At a special meeting Wednesday evening, members of the City Council’s public safety committee expressed skepticism about Batts’ approach of increasing patrol officers.
“We can't bring in the National Guard,” Councilwoman Rochelle “Rikki” Spector said. “We can't make this a war zone.”
Anthony McCarthy, a radio show host and political consultant who worked in Mayor Sheila Dixon’s administration, said city officials underestimated the public’s response to the crimes and need to do more than work on messaging.
“I think [the public] has been fed a steady diet of ‘declining violence, best it’s been in decades,’ and now we’ve been slapped in the face with reality,” McCarthy said. “Because we have this impression that the citizens of our city are apathetic about politics and policy and what’s going on, I think a lot of elected officials, including our mayor, believe you can just offer tepid reassurances that you’re on the case, and people are going to take it at face value.”
Homicides in Baltimore dropped to a three-decade low in 2011. But at 112 killings not halfway through 2013, they are now on track to increase for the second consecutive year.
Some recent incidents here have been particularly brazen. At 6:30 p.m. Tuesday, a group of men holding T-shirts over their faces opened fire on a man holding a baby in the 900 block of McCulloh Street, just off Martin Luther King Boulevard.
The man, who was hit by the gunfire, fled with the child in his arms to the University of Maryland Medical Center’s Midtown Campus. A woman was also struck in the incident.
Batts, who was named commissioner last fall, said he has “made it very clear to my staff, to our organization that we will respond and respond assertively.”
“You don't understand what my outrage is about these circumstances,” Batts said.
Maj. Dennis Smith, commander of the unit that investigates shootings, robberies and serious assaults, said detectives were working shooting cases nonstop.
In an unusual move, detectives are being added to foot patrols, which have been ordered to develop information in hot spots.
Smith said detectives have closed or are closing in on arrests in several cases. They arrested 23-year-old Ricky Fair of Baltimore Wednesday in a Friday afternoon shooting in the 1600 block of Smallwood Ave., and had two in custody for one of Tuesday’s shootings. Fair had no attorney listed in court records for this case.

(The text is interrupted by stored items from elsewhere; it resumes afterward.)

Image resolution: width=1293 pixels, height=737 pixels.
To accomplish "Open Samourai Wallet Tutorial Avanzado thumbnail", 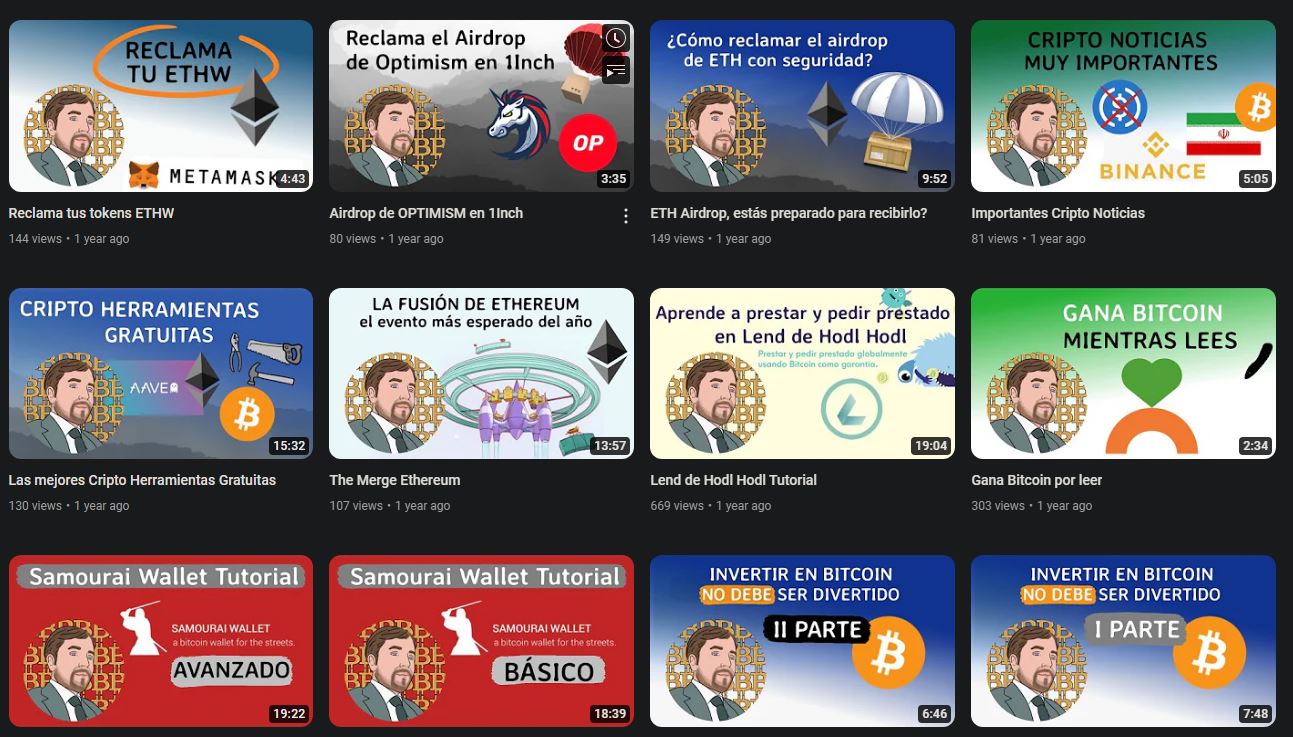I will (x=161, y=641).
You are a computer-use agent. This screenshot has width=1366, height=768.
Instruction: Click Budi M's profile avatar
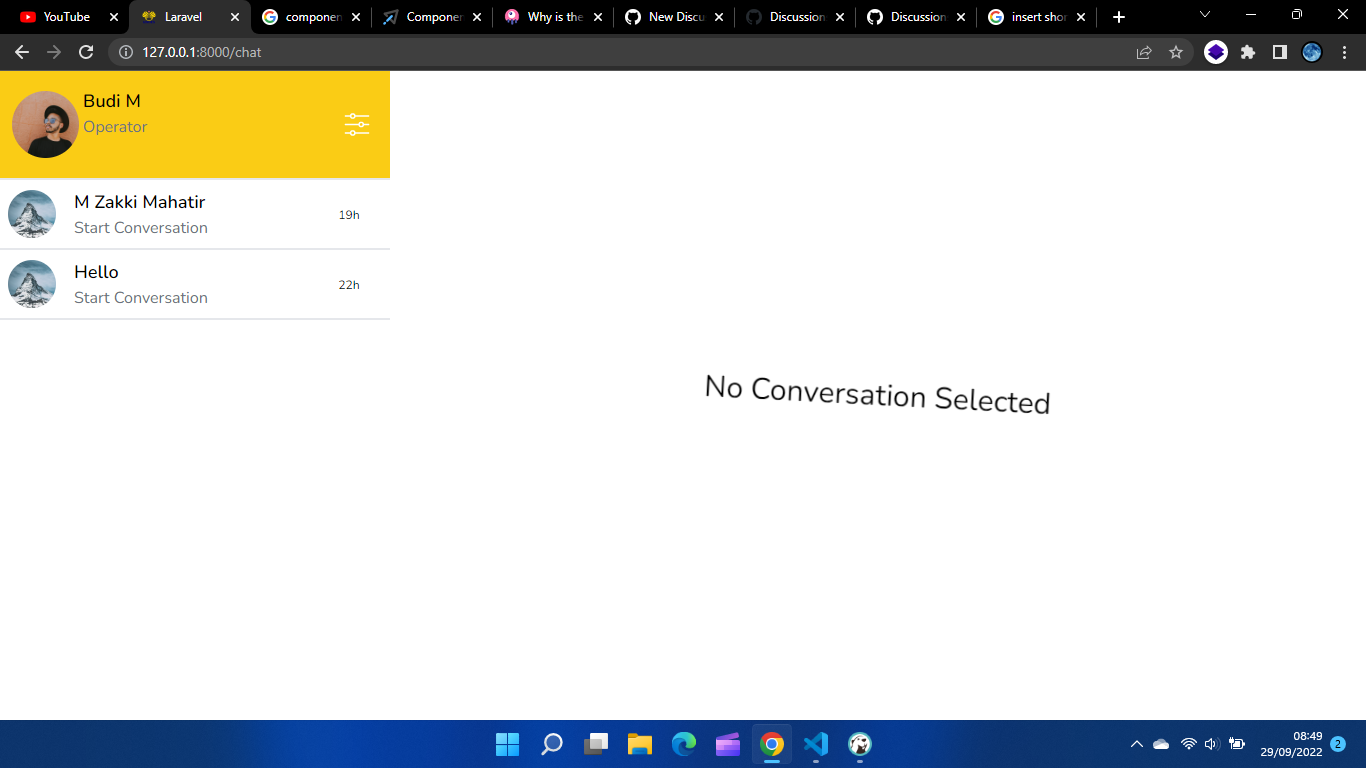(44, 124)
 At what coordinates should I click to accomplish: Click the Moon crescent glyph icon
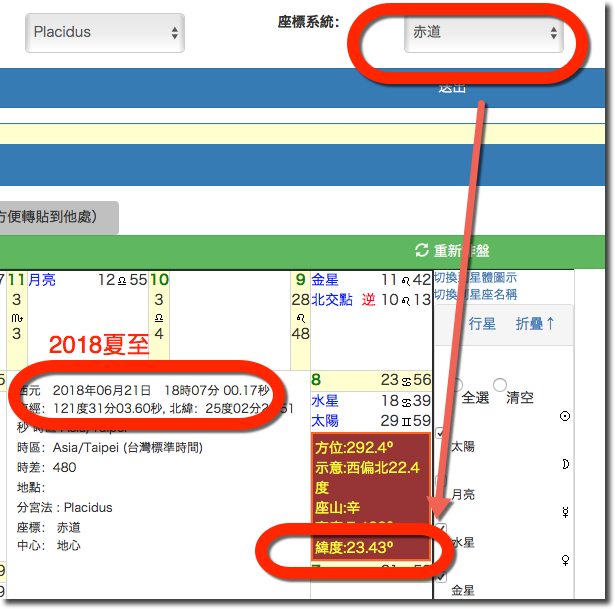click(x=567, y=464)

Batts said he had moved Guglielmi, the department’s chief spokesman since December 2008, to an assignment in which he will work more closely with the community. Guglielmi, whose salary was $99,000 last year, is not a sworn officer.
Batts said the temporary move to the recently formed Community Partnership Division “will be good for him and good for us.” Guglielmi declined to comment.
Batts said the agency is responding to the violence, but had difficulty conveying it over the weekend. He told the public safety committee Wednesday he would start making his command staff available for media interviews.